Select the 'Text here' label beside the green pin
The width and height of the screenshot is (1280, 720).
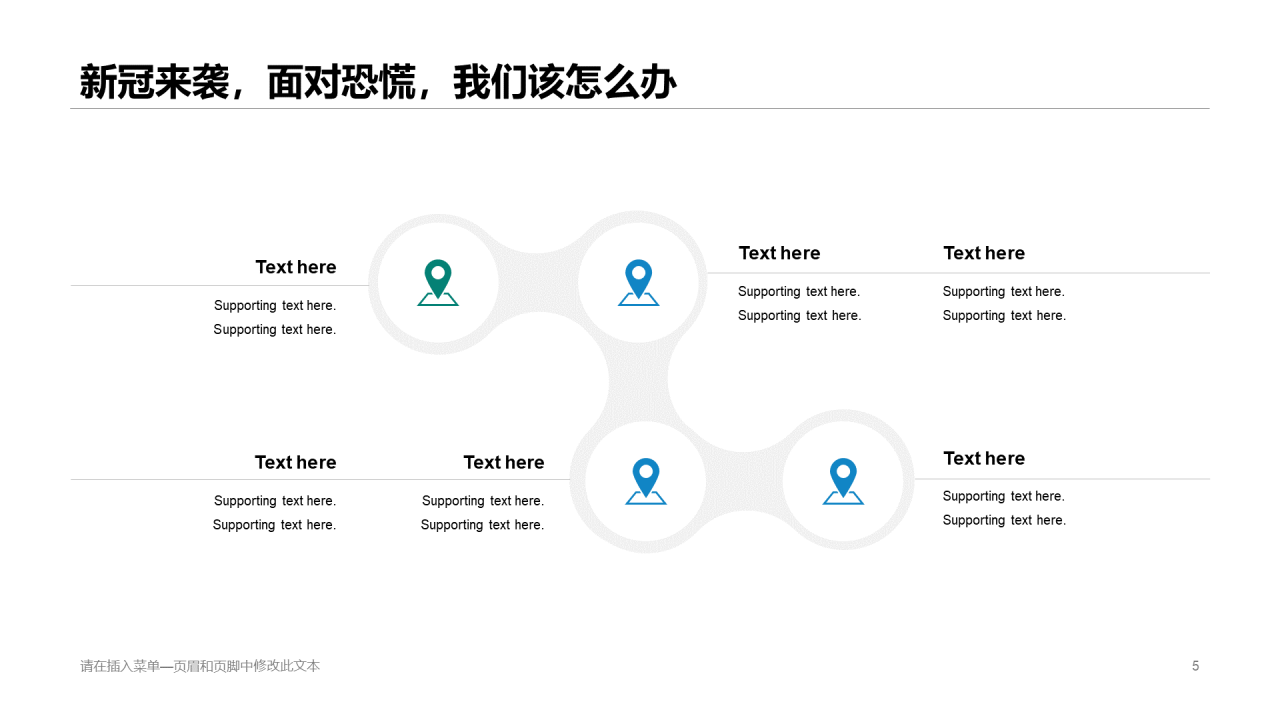point(295,267)
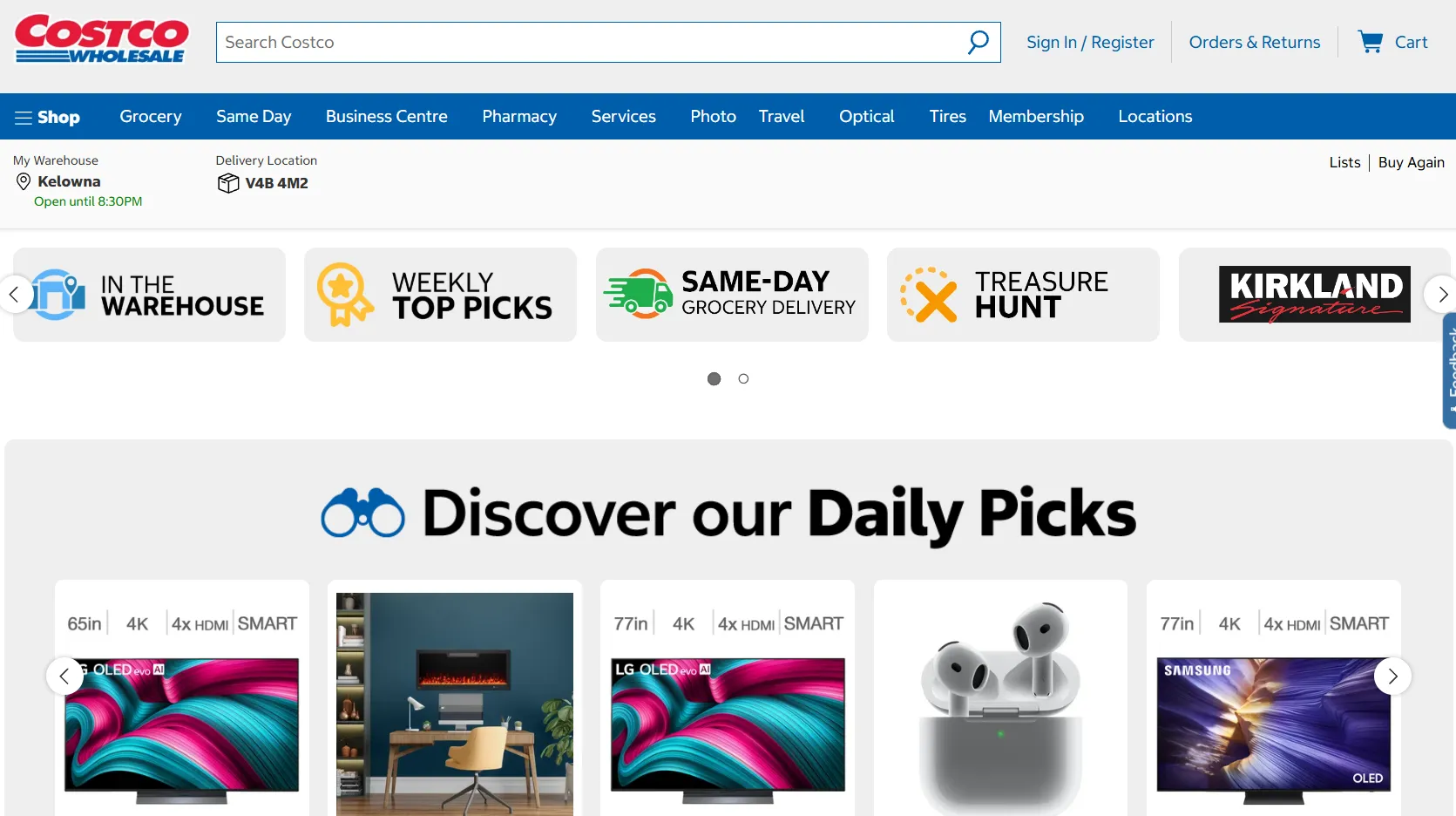Open the Membership menu item
This screenshot has height=816, width=1456.
coord(1036,116)
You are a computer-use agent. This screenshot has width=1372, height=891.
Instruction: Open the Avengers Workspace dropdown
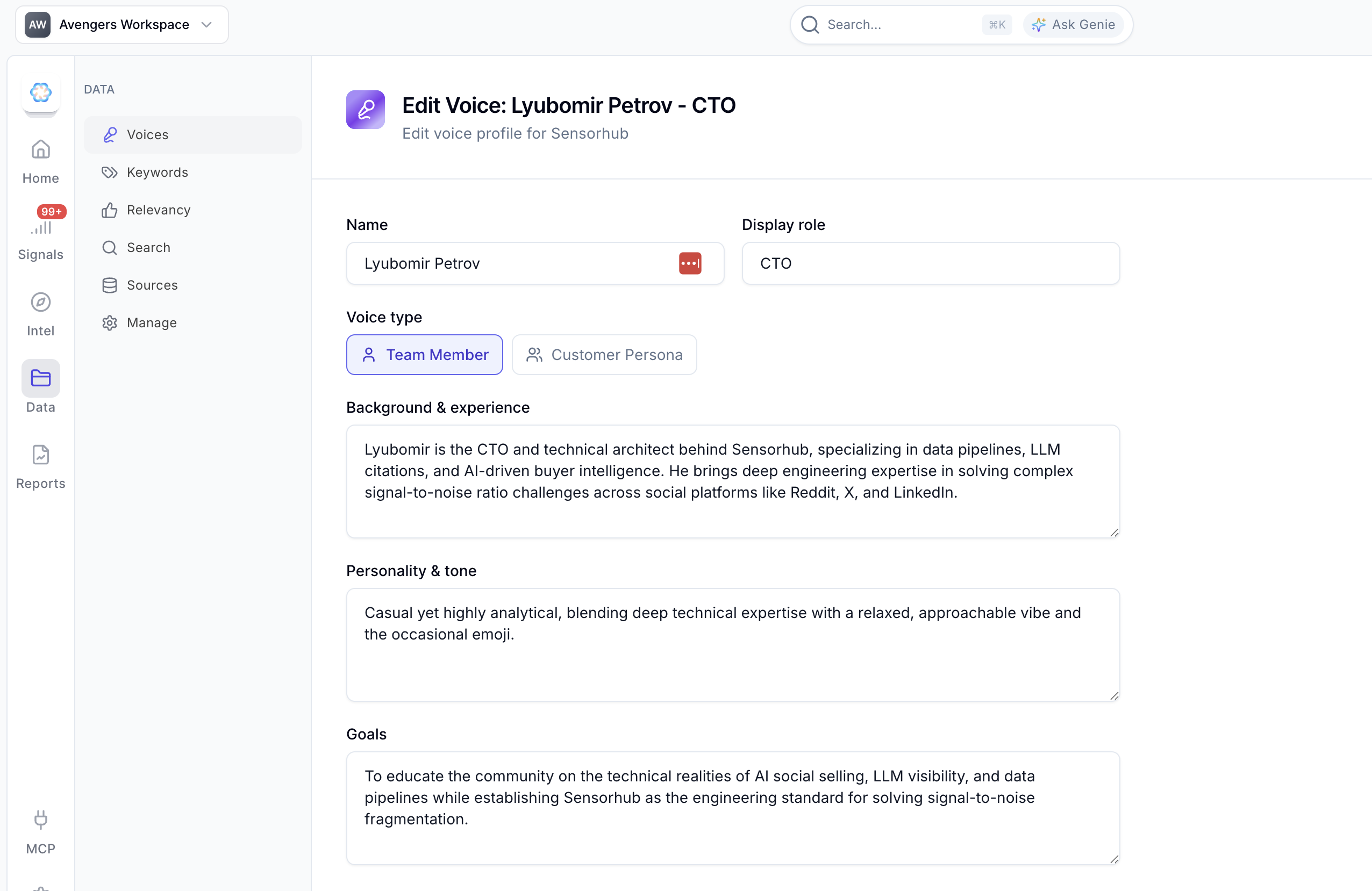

--------------------------------------------------

Copy out every line of the data above word for word, without the pictures.

> TASK RESULT
Select the 'Text here' label beside the green pin
The width and height of the screenshot is (1280, 720).
point(295,267)
Open the Membership menu item
This screenshot has height=816, width=1456.
coord(1036,116)
You are a computer-use agent. This screenshot has width=1372, height=891.
Instruction: Open the Avengers Workspace dropdown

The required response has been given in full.